Any clauses that conflict with the provisions of the preceding sub-paragraphs shall be deemed non-existent.”
Article L.225-107 of the French Commercial Code (extract):
“Any shareholder may vote by post, using a form the wording of which shall be fixed by a decree approved by the Conseil d'État. Any provisions to the contrary contained in the memorandum and articles of association shall be deemed non- existent.
When calculating the quorum, only forms received by the company before the meeting shall be taken into account, on conditions to be laid down by a decree approved by the Conseil d'Etat. The forms giving no voting direction or indicating abstention shall not be considered as votes cast.”

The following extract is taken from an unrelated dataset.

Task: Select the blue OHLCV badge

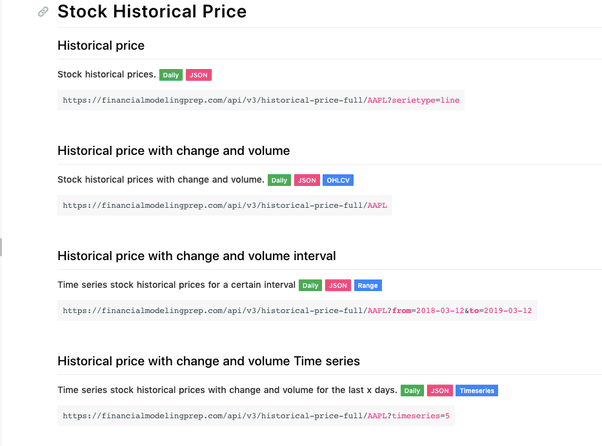Action: [x=338, y=180]
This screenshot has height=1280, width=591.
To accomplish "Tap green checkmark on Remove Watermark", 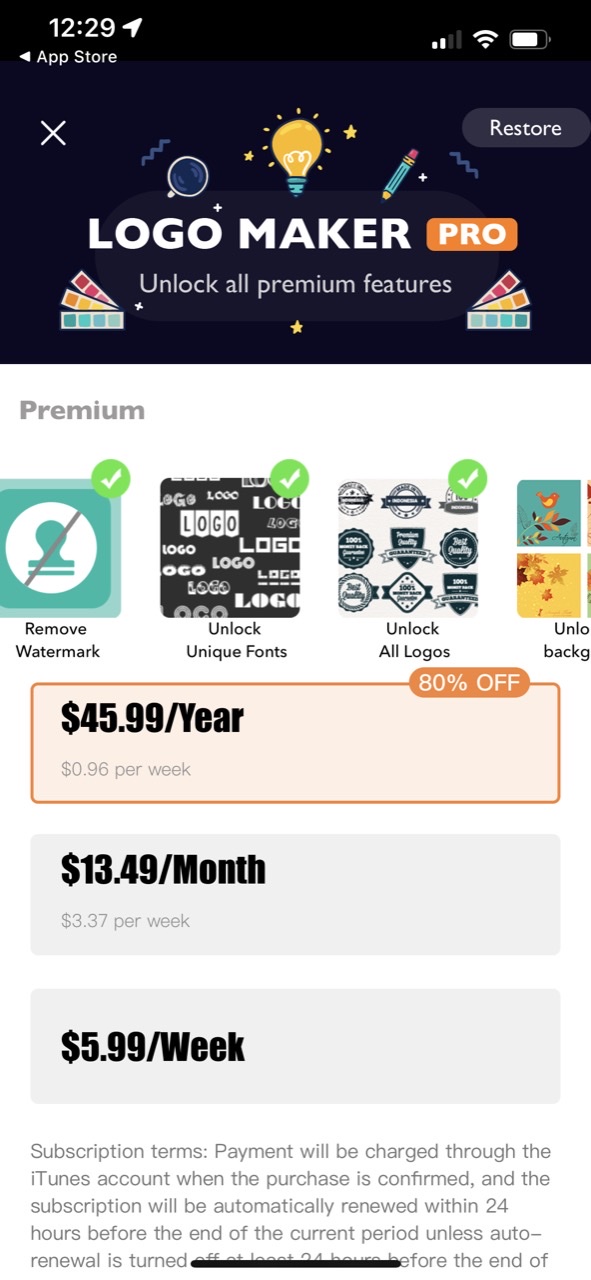I will 112,478.
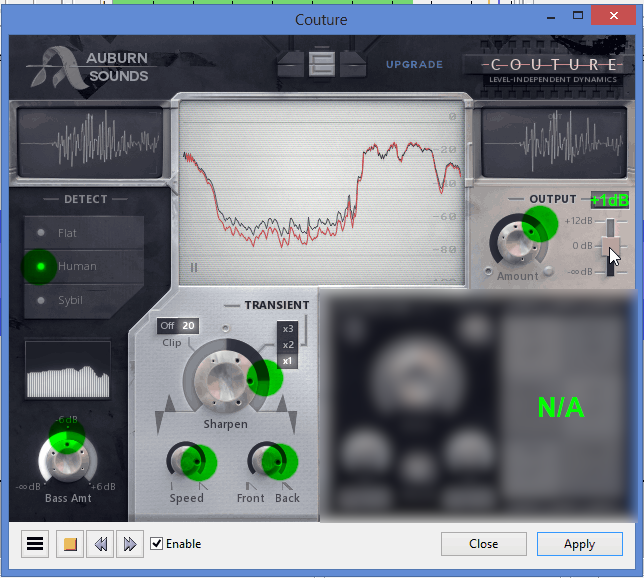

The majority required for the adoption of the general meeting's decisions shall be determined on the basis of the votes cast by the shareholders present or represented. The votes cast shall not include votes attaching to shares in respect of which the shareholder has not taken part in the vote or has abstained or has returned a blank or spoilt ballot paper (articles L.225-96 and L.225-98 of the French Commercial Code and, for the companies which have adopted the statute of European company, articles 57 and 58 of the Council Regulation (EC) n°2157/2001 on the statute for a European company).
If you wish to use the postal voting form, you have to shade the box on the front of the document: “I vote by post”.

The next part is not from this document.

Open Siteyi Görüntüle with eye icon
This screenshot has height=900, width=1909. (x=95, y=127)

1 – In such event, please comply for each resolution the following instructions by shading boxes of your choice:
- either vote “Yes” (in absence of choice, vote expressed by default for the approved draft resolutions),
- or vote “No”,
- or vote “Abstention” by shading boxes of your choice.
2 – In case of amendments or new resolutions during the general meeting, you are requested to choose between vote “No” (vote expressed by default in absence of choice), proxy to the chairman of the general meeting, “Abstention” or proxy to a mentioned person individual or legal entity by shading the appropriate box.